Sheinbaum probes U.S. role in deadly Chihuahua security operation
Sheinbaum opened a probe into a Chihuahua crash that killed two Americans and two Mexican investigators, raising new questions over U.S. intelligence activity in Mexico.

A fatal crash after a raid on a clandestine drug lab in northern Chihuahua has turned into a test of how far U.S. security activity can go in Mexico before it crosses a political line. Two Americans and two Mexican investigators died after the operation, and reports identified the Americans as CIA officers working in anti-drug operations.
Claudia Sheinbaum said Wednesday that her government was still examining a possible violation of national security laws and was considering sanctions against the government of Chihuahua, the state that borders Texas.

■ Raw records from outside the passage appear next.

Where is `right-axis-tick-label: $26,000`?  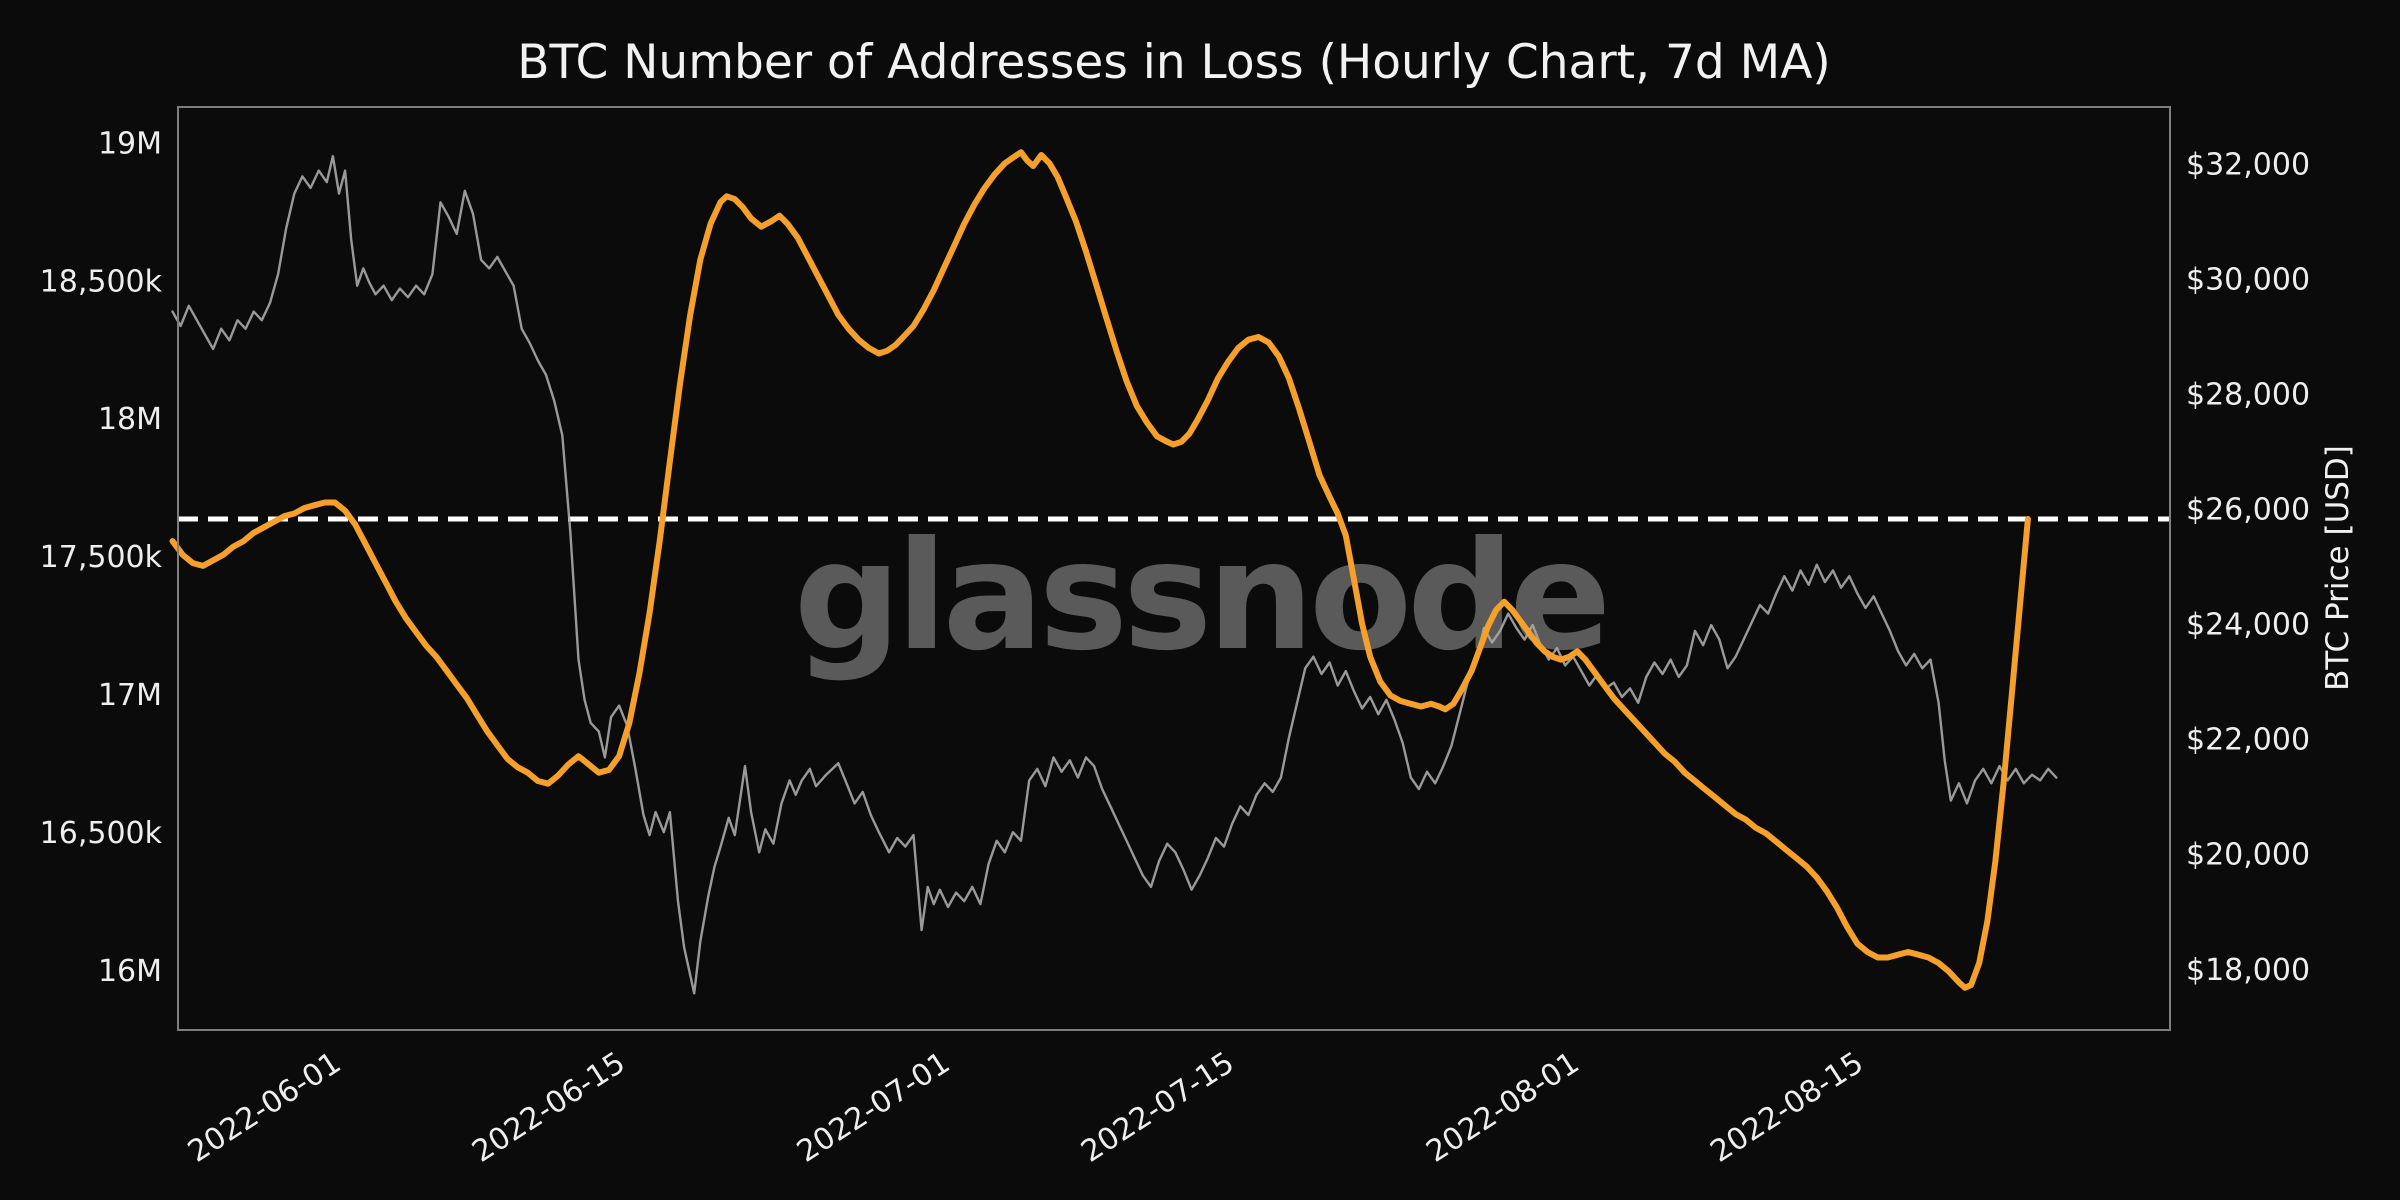 right-axis-tick-label: $26,000 is located at coordinates (2248, 510).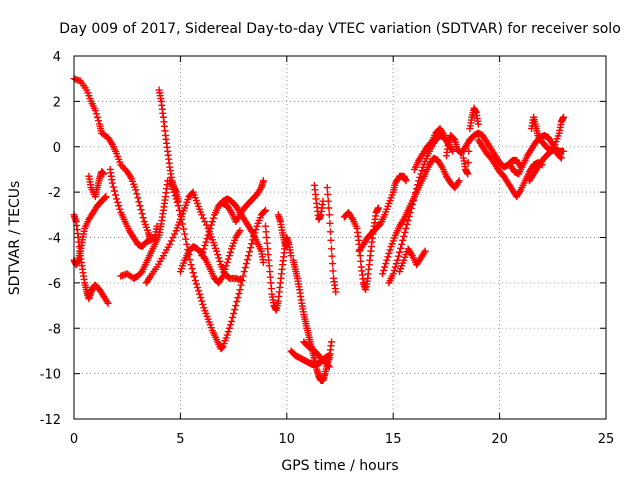 Image resolution: width=640 pixels, height=480 pixels. Describe the element at coordinates (15, 238) in the screenshot. I see `y-axis-label: SDTVAR / TECUs` at that location.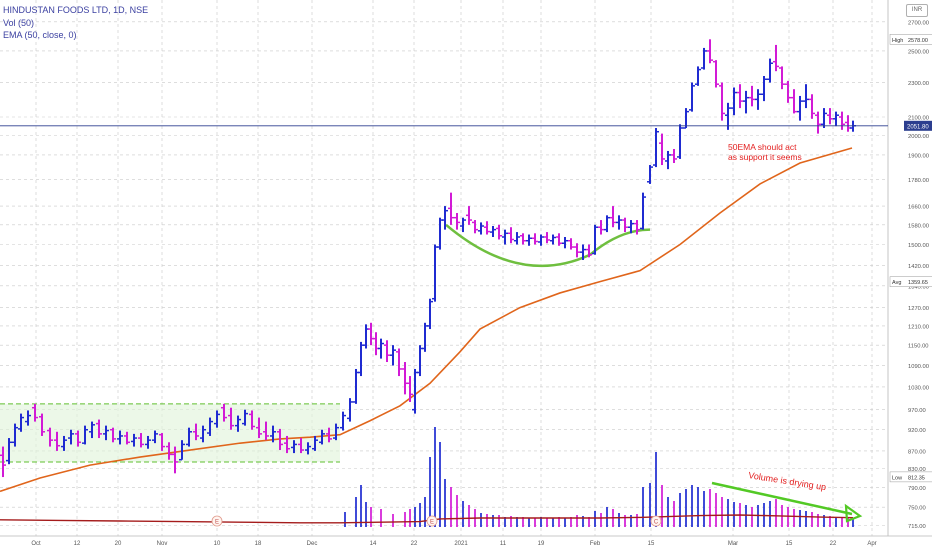 This screenshot has height=550, width=932. What do you see at coordinates (918, 41) in the screenshot?
I see `price-marker-value: 2578.00` at bounding box center [918, 41].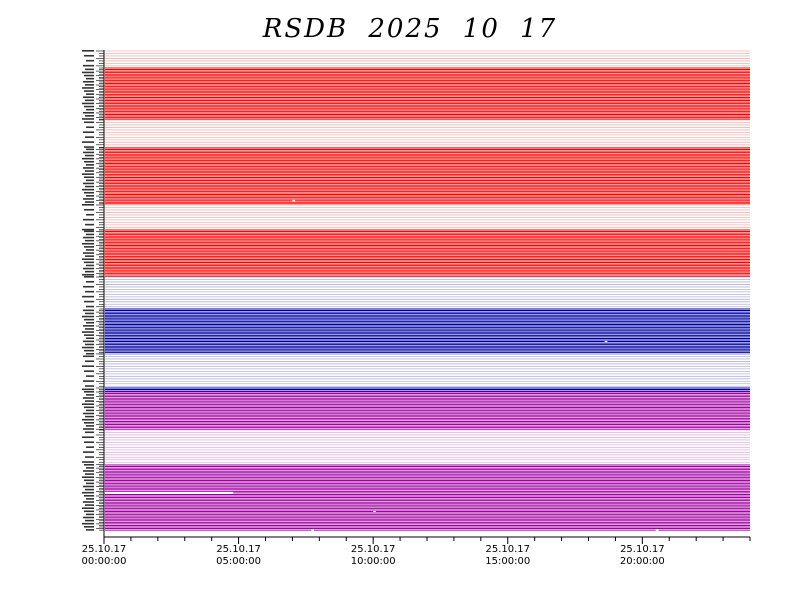  Describe the element at coordinates (104, 562) in the screenshot. I see `x-tick-label-time: 00:00:00` at that location.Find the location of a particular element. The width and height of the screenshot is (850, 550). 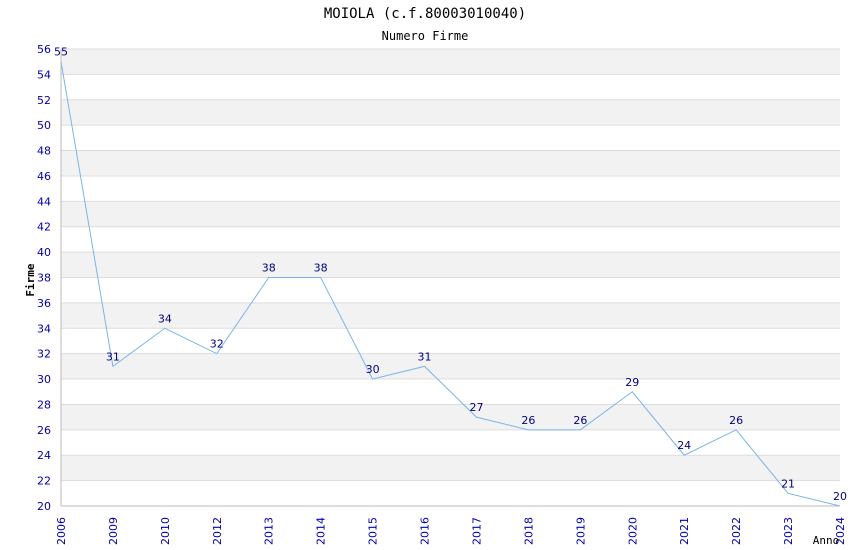

y-tick-label: 32 is located at coordinates (44, 354).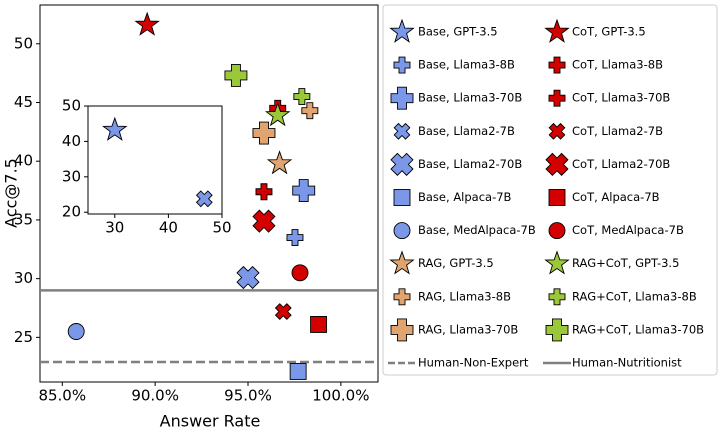 The image size is (720, 432). I want to click on legend-label: RAG, GPT-3.5, so click(456, 263).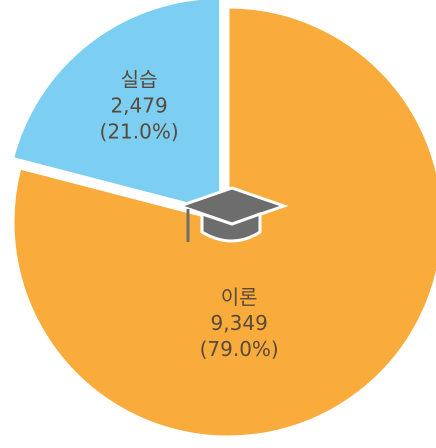  Describe the element at coordinates (240, 323) in the screenshot. I see `slice-label: 9,349` at that location.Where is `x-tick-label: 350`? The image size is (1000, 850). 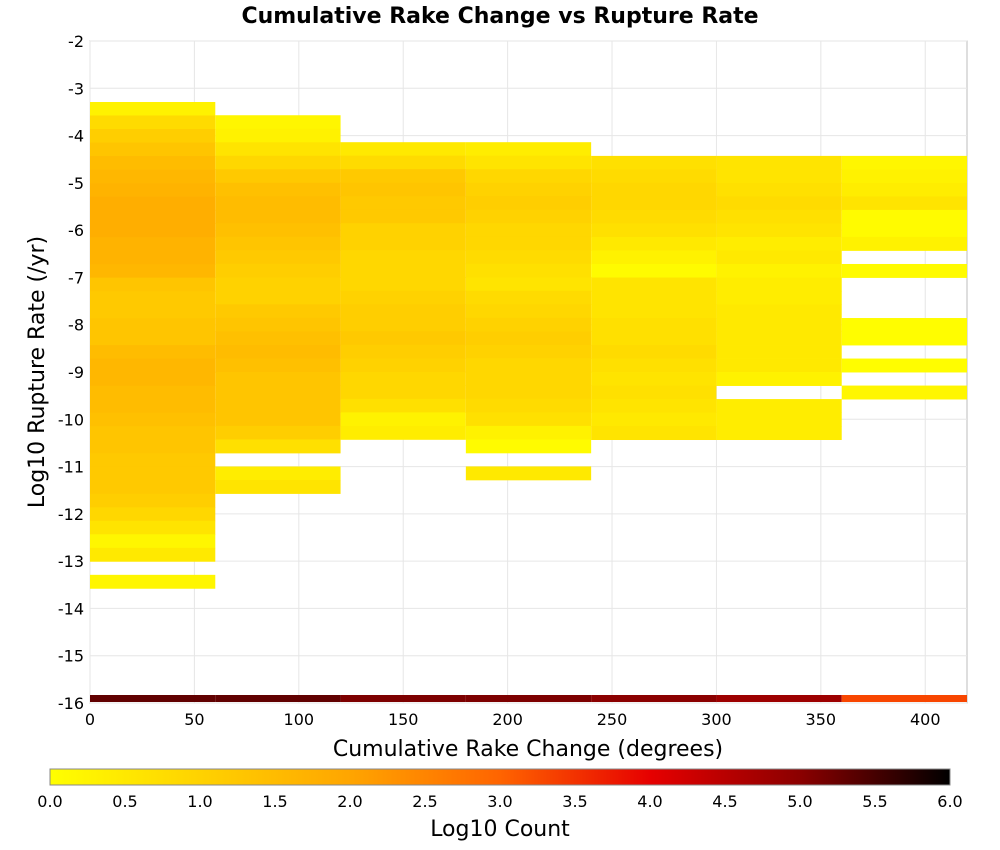 x-tick-label: 350 is located at coordinates (822, 720).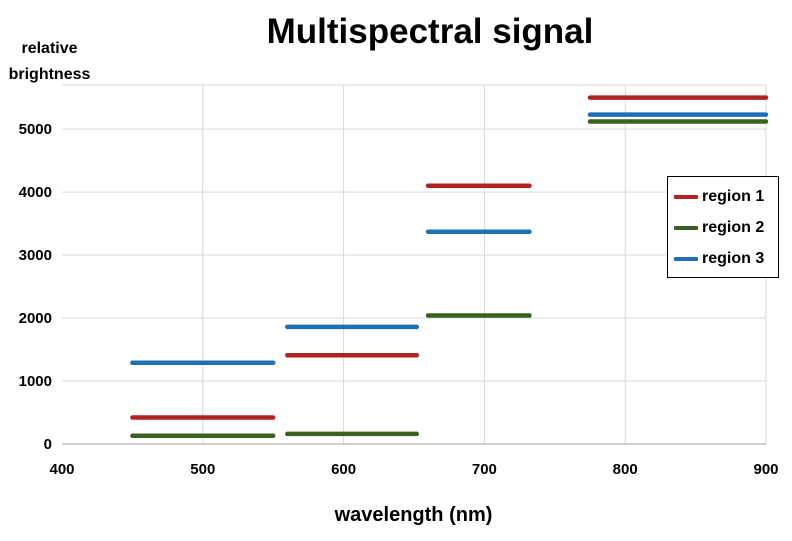  Describe the element at coordinates (734, 196) in the screenshot. I see `legend-label-region-1: region 1` at that location.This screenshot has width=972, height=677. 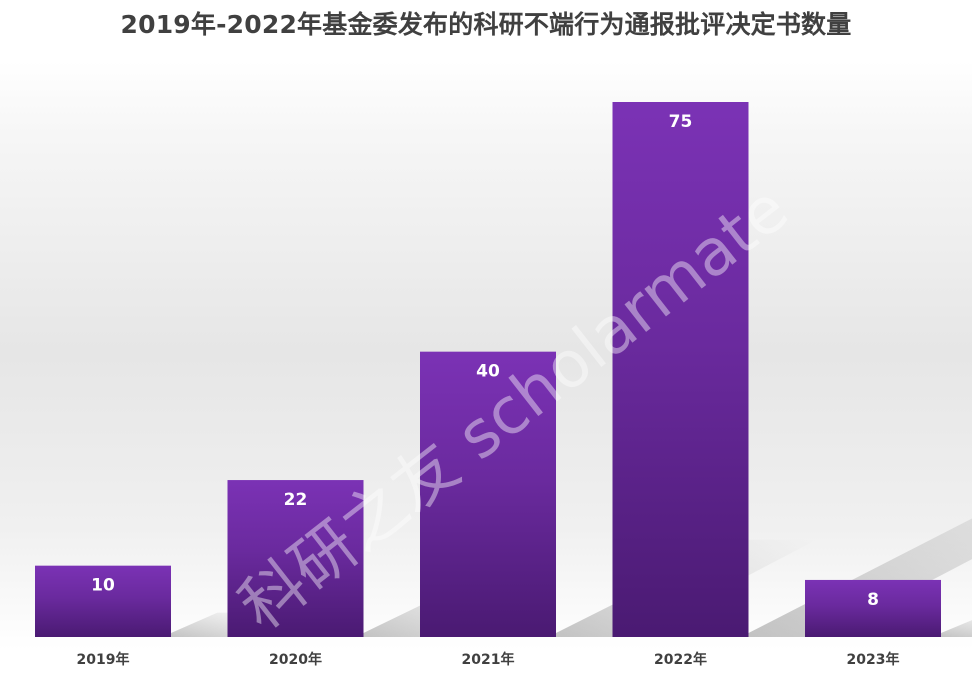 I want to click on bar-2021年, so click(x=488, y=494).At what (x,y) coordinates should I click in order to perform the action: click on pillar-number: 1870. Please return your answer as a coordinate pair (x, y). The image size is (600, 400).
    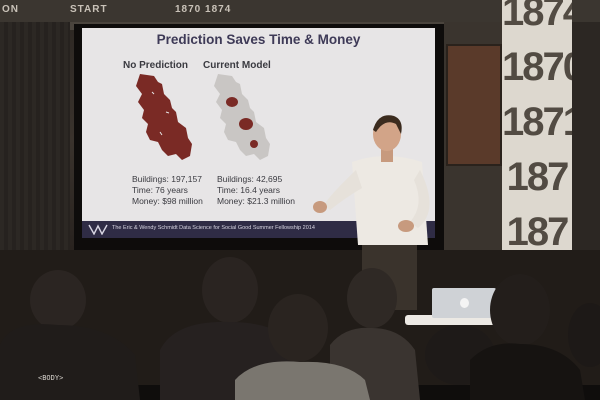
    Looking at the image, I should click on (537, 67).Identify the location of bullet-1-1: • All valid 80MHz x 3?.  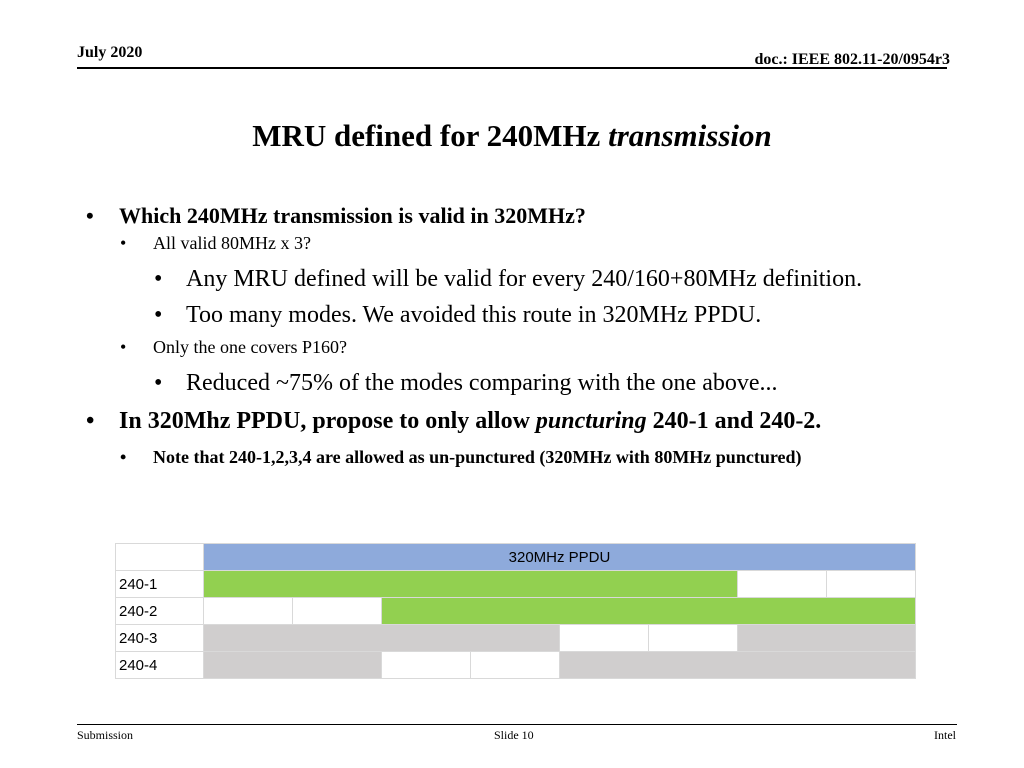
(516, 250).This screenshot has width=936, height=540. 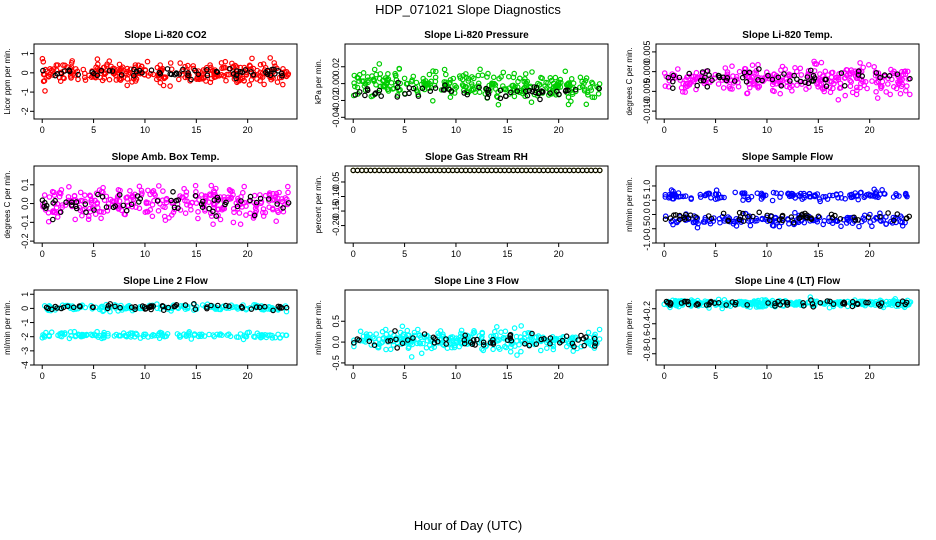 What do you see at coordinates (25, 337) in the screenshot?
I see `panel-7-ytick-label: -2` at bounding box center [25, 337].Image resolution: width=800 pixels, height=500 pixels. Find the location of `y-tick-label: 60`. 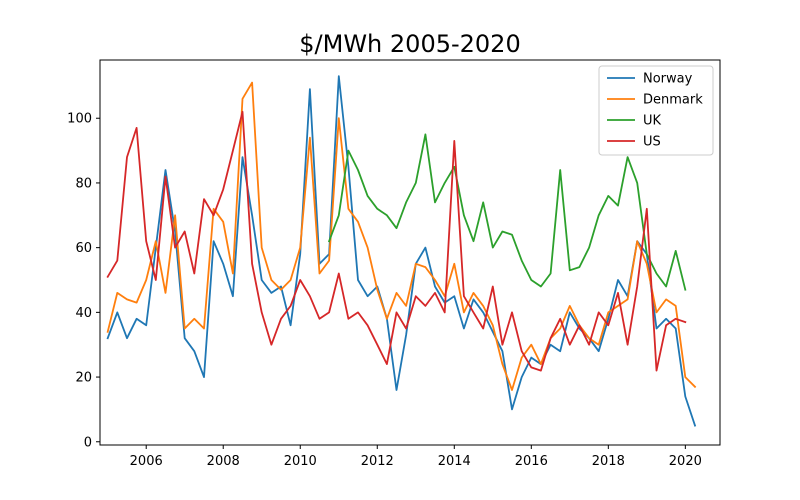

She said any security collaboration with the United States must be approved by Mexico’s federal government, not by a state authority acting on its own.
Sheinbaum also said the Mexican military was unaware that U.S. personnel were involved. She added that the federal government had not been informed of any direct collaboration between Chihuahua officials and personnel from the U.S. Embassy in Mexico. On Monday, she said her government had been “unaware of any direct collaboration between the state of Chihuahua and personnel from the U.S. Embassy in Mexico.”
The episode has intensified questions about who authorized the operation, what agency the Americans worked for, and how deeply U.S. intelligence personnel were embedded in anti-cartel work inside Mexico. Public statements from Mexican authorities and the U.S. Embassy have not aligned cleanly, fueling demands for a fuller account of what happened in rural northern Chihuahua and why two Mexican investigators also ended up dead in the crash.
The stakes extend well beyond one deadly accident. The crash has reignited debate over the extent of U.S. involvement in Mexican security operations and over Mexican sovereignty, at a moment when President Donald Trump’s administration is pressing Mexico to take tougher action against cartels. If Mexico concludes that a state government overstepped federal authority, the fallout could reshape how intelligence sharing, operational coordination, and cartel enforcement are handled across the border.